Add --max-retries parameter for API connection in boost client

parkan commented 2 years ago

Our production environment sees a fairly high rate of Lotus API connection errors (unexpected EOF, broken pipe, or context deadline exceeded) when dialing api.chain.love or glif. These errors are typically easily recoverable and the actual API session rarely shows errors once the connection is successful, but because boost client exit code does not distinguish this error type it's hard to manage retries with external tooling.

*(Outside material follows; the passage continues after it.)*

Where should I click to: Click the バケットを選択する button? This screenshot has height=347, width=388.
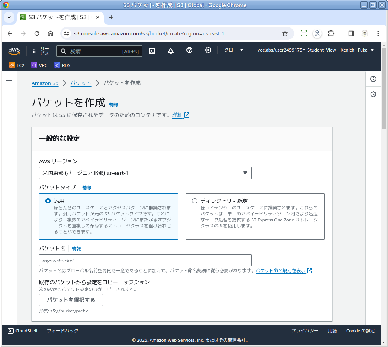click(71, 300)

I propose adding a --max-retries option to manage e.g. exponential backoff retries for the initial API wss connection. We would be happy with ~5 retries taking place over a minute or two to avoid stampeding the endpoint.

dirkmc commented 2 years ago

I'd suggest we name the parameter --max-gateway-retries so it's clear it refers specifically to connecting to the gateway. It should have a default value of 0 (meaning, don't retry).

We can use the same backoff library that we use in the http transport. I'd suggest we hard-code the backoff parameters to:

    minBackOff: 1 second
    maxBackOff: 1 minute
    factor: 2

dirkmc commented 2 years ago

@parkan we looked at the code and it seems like this is not really straight-forward to implement. We make multiple calls to the API in different places, so we'd need to add retry logic to each one, which is a little complicated, and may not give consistent results. Can you describe your use case a little more? Maybe we can work out something simpler.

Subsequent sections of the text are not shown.